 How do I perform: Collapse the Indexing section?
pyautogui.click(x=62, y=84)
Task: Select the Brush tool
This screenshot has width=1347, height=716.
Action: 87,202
——
**Task directions**
Print exactly, and only, the lines running from the one that contains "Task: Select the Brush tool" to the last line of the records above.

**Exercise result**
Task: Select the Brush tool
This screenshot has width=1347, height=716.
Action: 87,202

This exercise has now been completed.